Source:
(begin)
# So I'm starting ferts tomorrow, help with EI method please!



## dekstr (Oct 30, 2007)

So I'm starting ferts for the first time tomorrow, I've been reading over Tom Barr's EI method articles over and over and over again. Just want to make sure I'm doing it right.

*Dry Fertilizers: *Since Greg Watson's dry ferts cost too much money to ship to Canada, I've found a local store called Homegrown Hydroponics that sells the equivalent chemicals for even cheaper. They sell the chemicals in a package, aptly labeled "six pack" that contains all more than the neccessary chemicals. Basically the hydroponic store noticed lots of aquarists coming into their store demanding the specific PMDD chemicals, so they've developed a package based on PMDD. Since it's not lab quality, it's hard to ensure the purity of each chemical. But it should work the same. I assume the chelated trace element mix (Fe 7%, B 1.3%, Mn 2%, Zn 0.4%, Cu 0.1%, Mo 0.06%) is the equivalent of Plantex CSM + B.

*For my nano 2.5 gallon (high lights, high C02)*, I'm planning to make stock solutions to have easier dosing. Note: I convert his fractions to decimals for consistency.

*Given: Tom Barr mentions that ...* "*You can simply add the dry weights to a solution of water for say 4 weeks, then divide that by say ... Total ferts for 4 weeks(1.5 tsp KNO3 and .25 tsp KH2PO4 etc) + 500 milliliters of water / 28 days = 17mls per day...For a 10 gal....Add 8mls for a 5 gal etc....And so on.*", I can calculate that:

*For trace element mix solution...*
If 1.5 tsp dry KN03 is used for the macronutrient 500 ml water solution, and in a typical 10-20 gallon tank Tom Barr recommends .125 tsp dry KN03 and .03125 tsp dry Trace Elements for each dose, 
then the amount of dry Trace Elements to add into a 500ml water solution is (.03125/.125) = .25 of the amount of KN03. 
Knowing this, .25 of 1.5 tsp = .375 tsp of dry Trace elements to add into a solution of 500ml water.

*For the macro-nutrients, it is fairly straightforward:*
I follow his solution of 1.5 tsp KNO3 + .25 tsp KH2PO4 + 500 ml water to create the macronutrient solution.
Given that Tom Barr also says: 17 ml/day of the macro-nutrient solution --> 10gal.
Then I know that for a 2.5gal, 10 / 2.5 = 4, it is .25 the volume of 10 gal.
(end)
Stored records:
(begin)
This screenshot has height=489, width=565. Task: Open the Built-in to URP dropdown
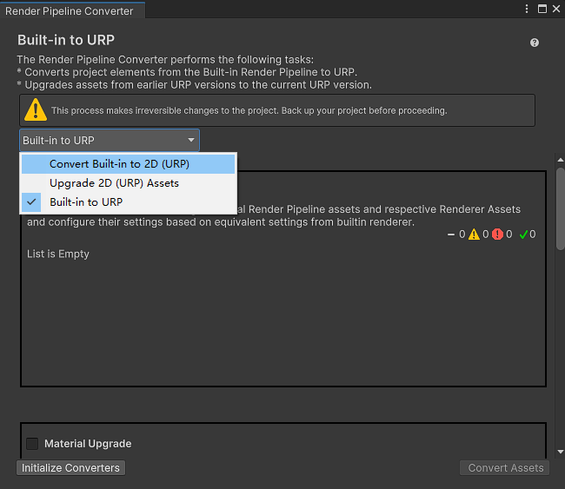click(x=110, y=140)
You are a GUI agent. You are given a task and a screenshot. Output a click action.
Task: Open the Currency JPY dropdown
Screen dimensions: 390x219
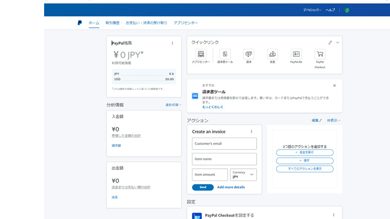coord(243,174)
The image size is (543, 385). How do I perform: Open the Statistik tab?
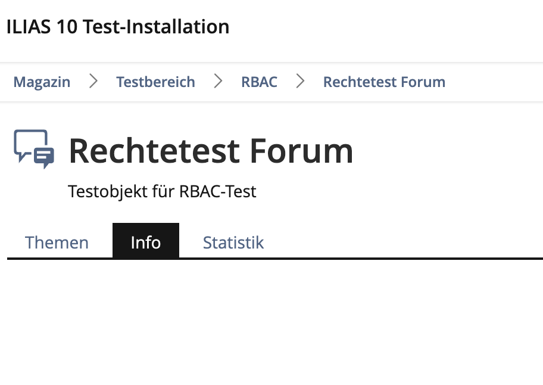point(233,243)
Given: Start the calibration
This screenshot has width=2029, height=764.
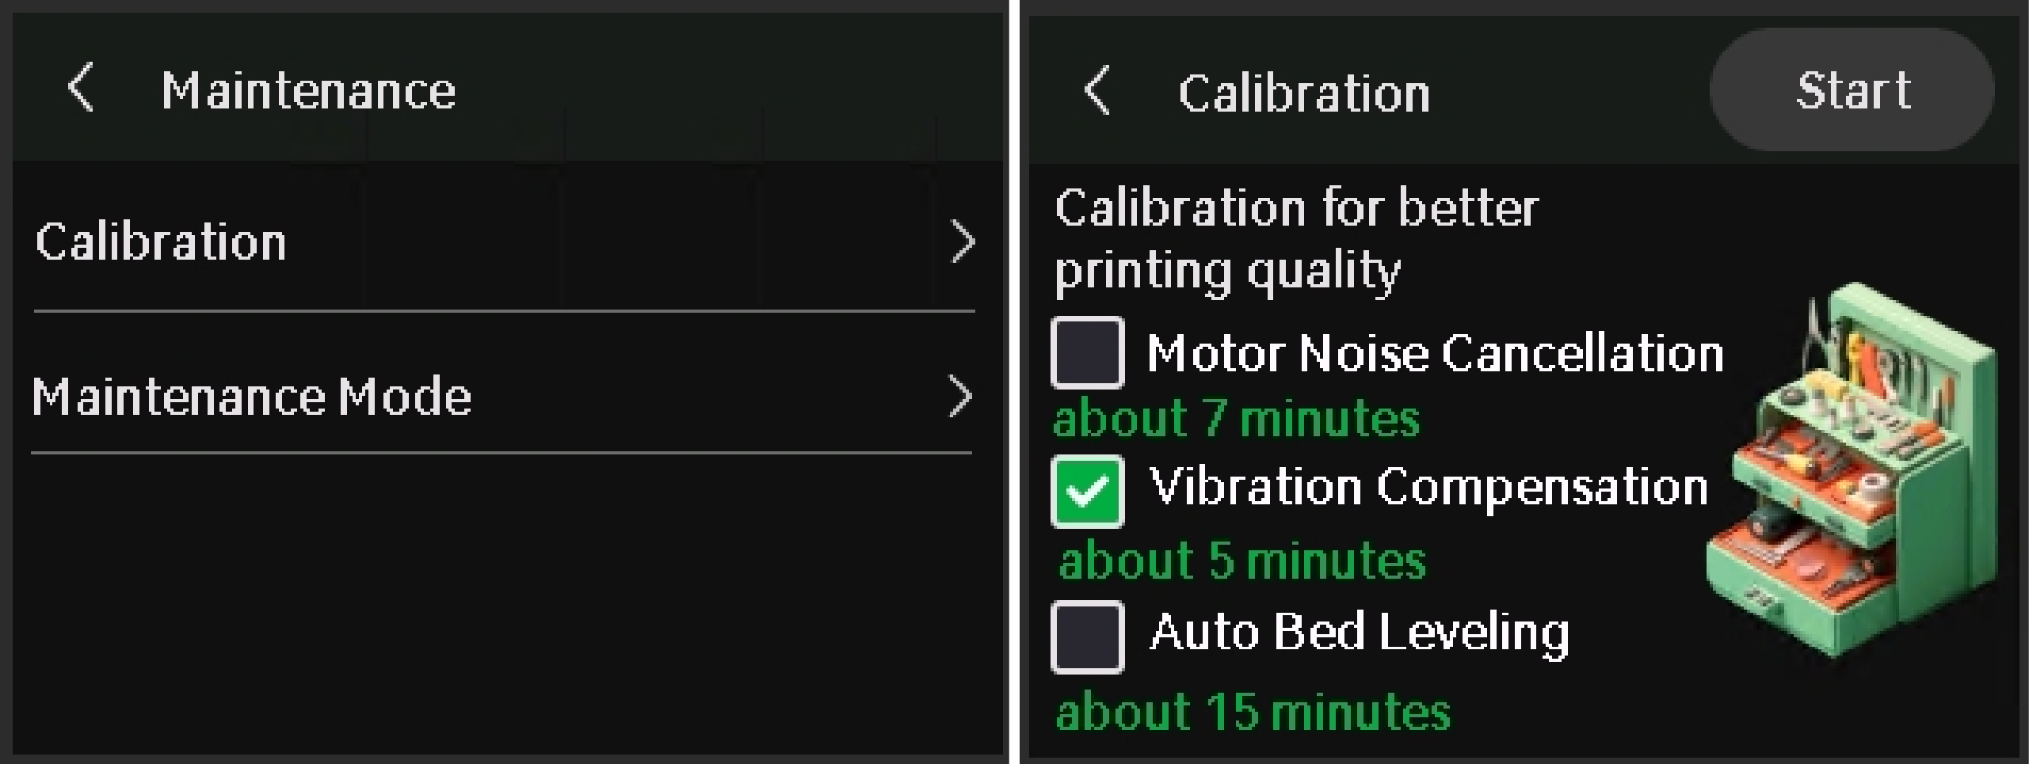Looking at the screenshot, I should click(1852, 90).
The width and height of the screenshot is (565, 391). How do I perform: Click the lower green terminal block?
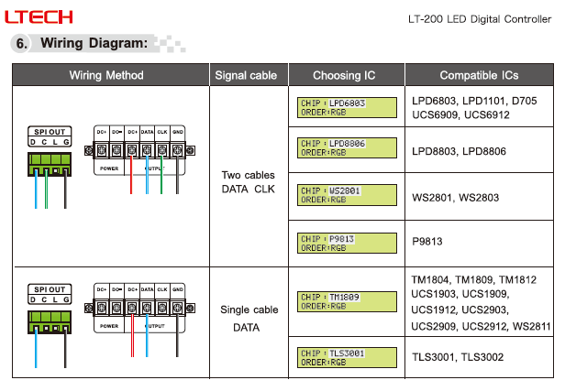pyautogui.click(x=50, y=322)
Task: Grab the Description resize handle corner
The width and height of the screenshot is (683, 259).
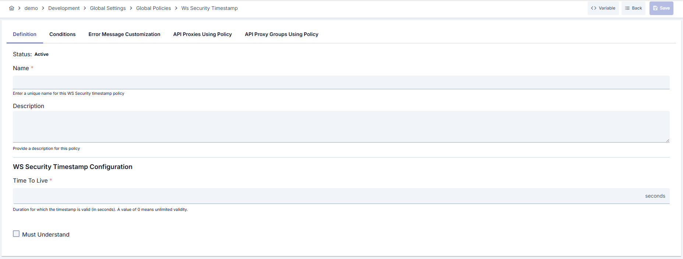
(end)
Problems to work on:
1) In the forum thread about the EI method, what is the name of the local store that sells the equivalent chemicals?
2) Render the lines of the listing as a numbered list, starting with its first line and going on through the line with "coord(243,174)", and leave the pictures out.

Expected answers:
1) Homegrown Hydroponics

2)
1. This screenshot has height=489, width=565. Task: Open the Built-in to URP dropdown
2. click(x=110, y=140)
3. You are a GUI agent. You are given a task and a screenshot. Output a click action.
4. Task: Open the Currency JPY dropdown
5. Screen dimensions: 390x219
6. coord(243,174)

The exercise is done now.